Verlorene Gnade

Unter den amerikanischen Großschriftstellern ist er der fleißigste, und seine Beschreibungen sind so realistisch, dass man nicht einmal „metaphysisch“ davorsetzen möchte. Stewart O’Nan, früher Ingenieur der Luftfahrt, ist ein Spezialist für Arnericana und fürs Detail; er schreibt knappe Dialoge und lange innere Monologe. Seine Romane sind deshalb trotz unterschiedlicher Sujets stets Elegien über das Verschwinden einer Welt (und in ihr der Menschen).

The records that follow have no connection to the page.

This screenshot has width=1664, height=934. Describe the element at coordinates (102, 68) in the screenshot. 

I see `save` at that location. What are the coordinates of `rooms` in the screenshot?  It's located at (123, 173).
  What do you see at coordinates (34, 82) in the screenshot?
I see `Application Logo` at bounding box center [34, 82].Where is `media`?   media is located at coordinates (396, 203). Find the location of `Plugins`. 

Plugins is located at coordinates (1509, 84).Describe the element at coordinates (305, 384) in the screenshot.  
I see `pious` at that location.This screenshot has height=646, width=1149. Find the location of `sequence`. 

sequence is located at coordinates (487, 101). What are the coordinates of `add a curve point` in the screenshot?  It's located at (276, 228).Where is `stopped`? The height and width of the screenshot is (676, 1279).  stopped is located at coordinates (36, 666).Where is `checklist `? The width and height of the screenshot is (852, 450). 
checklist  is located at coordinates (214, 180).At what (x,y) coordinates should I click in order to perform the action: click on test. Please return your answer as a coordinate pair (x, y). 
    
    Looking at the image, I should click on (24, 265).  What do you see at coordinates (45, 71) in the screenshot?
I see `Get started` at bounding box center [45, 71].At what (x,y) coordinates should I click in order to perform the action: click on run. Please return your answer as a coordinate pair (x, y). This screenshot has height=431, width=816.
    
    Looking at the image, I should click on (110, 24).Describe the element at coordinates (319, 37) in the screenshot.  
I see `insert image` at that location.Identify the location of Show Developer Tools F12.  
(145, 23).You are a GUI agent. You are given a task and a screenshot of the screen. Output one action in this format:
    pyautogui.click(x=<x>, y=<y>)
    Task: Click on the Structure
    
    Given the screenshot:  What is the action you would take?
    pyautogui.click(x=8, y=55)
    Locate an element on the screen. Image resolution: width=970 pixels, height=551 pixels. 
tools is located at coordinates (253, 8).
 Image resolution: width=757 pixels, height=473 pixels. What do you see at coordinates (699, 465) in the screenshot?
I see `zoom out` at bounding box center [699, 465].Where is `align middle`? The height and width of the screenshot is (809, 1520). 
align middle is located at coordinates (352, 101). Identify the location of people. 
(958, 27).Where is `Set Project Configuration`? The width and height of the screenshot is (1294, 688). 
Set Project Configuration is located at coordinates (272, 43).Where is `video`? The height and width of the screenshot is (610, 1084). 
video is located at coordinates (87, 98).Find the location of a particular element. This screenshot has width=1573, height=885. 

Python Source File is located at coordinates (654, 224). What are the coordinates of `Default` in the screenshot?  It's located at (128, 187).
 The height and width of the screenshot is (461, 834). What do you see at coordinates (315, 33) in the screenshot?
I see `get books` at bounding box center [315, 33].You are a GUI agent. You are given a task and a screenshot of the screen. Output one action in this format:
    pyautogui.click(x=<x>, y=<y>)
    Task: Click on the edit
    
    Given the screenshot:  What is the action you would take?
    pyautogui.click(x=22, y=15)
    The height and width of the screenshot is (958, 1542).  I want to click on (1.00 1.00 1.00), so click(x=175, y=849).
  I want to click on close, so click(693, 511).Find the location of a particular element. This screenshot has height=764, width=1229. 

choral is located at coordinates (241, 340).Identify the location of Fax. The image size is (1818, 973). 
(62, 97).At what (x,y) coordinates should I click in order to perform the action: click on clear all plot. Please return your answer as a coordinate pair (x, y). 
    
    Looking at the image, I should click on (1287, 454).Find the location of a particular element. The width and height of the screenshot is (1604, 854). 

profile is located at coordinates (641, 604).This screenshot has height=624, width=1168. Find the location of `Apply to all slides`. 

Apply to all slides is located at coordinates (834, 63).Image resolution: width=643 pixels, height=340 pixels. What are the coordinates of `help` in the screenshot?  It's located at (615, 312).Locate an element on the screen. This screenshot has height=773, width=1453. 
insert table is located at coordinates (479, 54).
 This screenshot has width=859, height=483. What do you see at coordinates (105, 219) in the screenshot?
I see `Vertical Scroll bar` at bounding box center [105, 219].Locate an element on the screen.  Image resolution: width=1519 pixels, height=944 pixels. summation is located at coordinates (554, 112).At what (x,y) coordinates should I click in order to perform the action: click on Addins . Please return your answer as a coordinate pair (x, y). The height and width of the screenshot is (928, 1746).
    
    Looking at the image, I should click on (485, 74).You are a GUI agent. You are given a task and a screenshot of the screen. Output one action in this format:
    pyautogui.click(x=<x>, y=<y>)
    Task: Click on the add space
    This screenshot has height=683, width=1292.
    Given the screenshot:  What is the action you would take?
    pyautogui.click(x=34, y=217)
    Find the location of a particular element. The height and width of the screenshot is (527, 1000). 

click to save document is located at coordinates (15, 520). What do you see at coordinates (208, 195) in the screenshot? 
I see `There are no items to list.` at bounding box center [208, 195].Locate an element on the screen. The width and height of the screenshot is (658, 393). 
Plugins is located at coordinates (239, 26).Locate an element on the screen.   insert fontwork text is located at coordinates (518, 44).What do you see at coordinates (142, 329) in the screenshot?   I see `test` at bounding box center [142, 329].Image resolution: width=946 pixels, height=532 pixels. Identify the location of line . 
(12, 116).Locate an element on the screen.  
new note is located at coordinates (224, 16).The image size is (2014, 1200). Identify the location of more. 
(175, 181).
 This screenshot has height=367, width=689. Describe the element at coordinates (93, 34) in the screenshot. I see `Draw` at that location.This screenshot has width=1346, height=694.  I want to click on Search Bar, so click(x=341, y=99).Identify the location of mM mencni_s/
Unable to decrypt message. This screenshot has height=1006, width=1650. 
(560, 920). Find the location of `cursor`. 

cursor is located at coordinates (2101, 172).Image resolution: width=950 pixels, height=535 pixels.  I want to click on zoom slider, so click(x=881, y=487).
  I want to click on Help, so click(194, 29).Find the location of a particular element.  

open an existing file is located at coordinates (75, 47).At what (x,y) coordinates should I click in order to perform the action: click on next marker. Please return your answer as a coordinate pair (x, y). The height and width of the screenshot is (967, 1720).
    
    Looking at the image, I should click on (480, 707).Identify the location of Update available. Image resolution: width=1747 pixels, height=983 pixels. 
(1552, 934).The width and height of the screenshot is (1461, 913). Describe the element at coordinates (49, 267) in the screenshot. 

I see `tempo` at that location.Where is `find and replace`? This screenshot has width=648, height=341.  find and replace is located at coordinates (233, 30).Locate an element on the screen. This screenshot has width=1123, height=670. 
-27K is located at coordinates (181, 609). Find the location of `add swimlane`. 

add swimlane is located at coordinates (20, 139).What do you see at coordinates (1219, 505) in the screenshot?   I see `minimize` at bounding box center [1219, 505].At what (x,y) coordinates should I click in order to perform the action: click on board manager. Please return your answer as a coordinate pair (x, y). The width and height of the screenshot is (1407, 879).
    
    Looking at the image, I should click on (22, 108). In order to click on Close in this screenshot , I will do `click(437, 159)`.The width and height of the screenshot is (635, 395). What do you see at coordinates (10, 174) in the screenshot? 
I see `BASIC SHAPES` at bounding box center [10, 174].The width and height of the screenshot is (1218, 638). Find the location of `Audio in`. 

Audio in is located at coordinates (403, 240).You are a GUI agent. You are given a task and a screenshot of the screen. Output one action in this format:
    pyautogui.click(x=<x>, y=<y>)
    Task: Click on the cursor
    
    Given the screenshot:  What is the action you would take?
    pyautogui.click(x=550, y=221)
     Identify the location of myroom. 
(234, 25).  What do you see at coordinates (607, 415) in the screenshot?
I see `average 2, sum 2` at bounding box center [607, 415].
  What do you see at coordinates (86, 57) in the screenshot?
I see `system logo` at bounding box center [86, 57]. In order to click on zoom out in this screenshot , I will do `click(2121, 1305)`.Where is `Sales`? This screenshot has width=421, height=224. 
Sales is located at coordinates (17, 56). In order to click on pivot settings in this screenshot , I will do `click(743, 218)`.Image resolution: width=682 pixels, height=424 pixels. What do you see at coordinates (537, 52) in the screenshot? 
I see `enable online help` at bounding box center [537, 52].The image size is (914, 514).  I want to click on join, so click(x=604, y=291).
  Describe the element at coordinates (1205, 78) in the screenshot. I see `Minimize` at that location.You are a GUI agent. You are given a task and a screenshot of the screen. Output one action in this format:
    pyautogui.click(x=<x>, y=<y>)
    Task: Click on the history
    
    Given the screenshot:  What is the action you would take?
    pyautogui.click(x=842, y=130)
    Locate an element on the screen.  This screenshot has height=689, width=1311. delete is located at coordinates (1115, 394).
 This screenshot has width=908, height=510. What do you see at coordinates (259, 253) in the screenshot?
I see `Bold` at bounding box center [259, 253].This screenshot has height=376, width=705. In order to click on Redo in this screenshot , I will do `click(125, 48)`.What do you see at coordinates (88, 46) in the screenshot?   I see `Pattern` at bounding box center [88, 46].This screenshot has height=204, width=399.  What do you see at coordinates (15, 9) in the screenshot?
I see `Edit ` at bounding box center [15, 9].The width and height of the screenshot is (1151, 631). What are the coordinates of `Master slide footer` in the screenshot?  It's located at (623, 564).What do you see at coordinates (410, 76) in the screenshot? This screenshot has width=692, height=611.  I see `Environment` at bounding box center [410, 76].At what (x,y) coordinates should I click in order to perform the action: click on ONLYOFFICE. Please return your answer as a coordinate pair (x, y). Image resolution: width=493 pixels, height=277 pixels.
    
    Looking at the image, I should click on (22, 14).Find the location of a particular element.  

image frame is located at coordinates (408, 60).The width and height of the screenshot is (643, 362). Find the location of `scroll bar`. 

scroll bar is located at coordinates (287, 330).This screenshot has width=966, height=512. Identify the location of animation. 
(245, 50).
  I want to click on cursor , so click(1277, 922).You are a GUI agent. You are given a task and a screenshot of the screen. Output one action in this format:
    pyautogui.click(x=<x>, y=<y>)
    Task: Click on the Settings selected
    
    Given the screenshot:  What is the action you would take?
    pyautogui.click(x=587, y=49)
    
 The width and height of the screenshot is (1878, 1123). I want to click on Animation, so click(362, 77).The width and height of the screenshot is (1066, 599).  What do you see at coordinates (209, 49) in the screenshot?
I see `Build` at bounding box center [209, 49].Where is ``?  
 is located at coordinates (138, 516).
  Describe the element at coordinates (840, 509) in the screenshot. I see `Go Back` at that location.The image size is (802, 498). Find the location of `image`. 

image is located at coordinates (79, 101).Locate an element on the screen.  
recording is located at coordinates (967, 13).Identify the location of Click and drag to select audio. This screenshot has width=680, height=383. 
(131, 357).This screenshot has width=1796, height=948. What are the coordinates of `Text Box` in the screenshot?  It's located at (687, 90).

Flotter Übergang: In „Alle, alle lieben dich“ (Rowohlt, 19.90 Euro) verschwindet die 19-jährige Kim im letzten Sommer vor dem College. Ob jemand vom Verlag O’Nan den deutschen Titel vermittelt hat, der wenig gemein hat mit „Songs For The Missing“? Die gemeinten Songs sind nämlich die falschen, so bei einer Trauerfeier für die Verschwundene der alte Schmachtfetzen „Somewhere Over The Rainbow“; auch die Band The Killers kommt beiläufig vor. Nachdem O’Nan akribisch Kims wahrscheinlich letzten Tag beim Dienst an der Tankstelle beleuchtet, verfolgt er die Suche nach ihr; die Verwirrung der Eltern, die zwiespältigen Gefühle der jüngeren Schwester Lindsay, das Elend von Kims Freund Ed, den sie betrogen hatte, und das Weiterleben der Clique. Der Roman spielt in der Provinz von Ohio, aus der die Jugendlichen entkommen wollen an ein möglichst renommiertes College -und wer nicht entkommt, der bleibt an der Frittenbude hängen. Kims Familie nutzt das Fernsehen und das Internet, um Spuren zu finden, die Polizei ermittelt pflichtschuldig, aber schludrig, und am Ende ist es der Spleen einer komischen alten Frau, der ihnen Gewissheit bringt. Da geht es nur noch um das Begräbnis. O’Nan verlässt Lindsay am Flughafen als ein Gesicht in der Menge, das weiterleben wird.

Es gibt hier keine bizarre Gewalt wie in skandinavischen Thrillern, keine verquasten Konstruktionen wie im britischen Kriminalroman. Noch beim Anblick des Autos, in dem Kim verschwunden war, verdrängt die Mutter den Gedanken an das Unabweisbare: den gewaltsamen Tod ihrer Tochter. Und bei jedem Barbeque erinnert der leere Platz daran, dass diese Menschen das Elementarste verloren haben: die Gnade eines Alltags.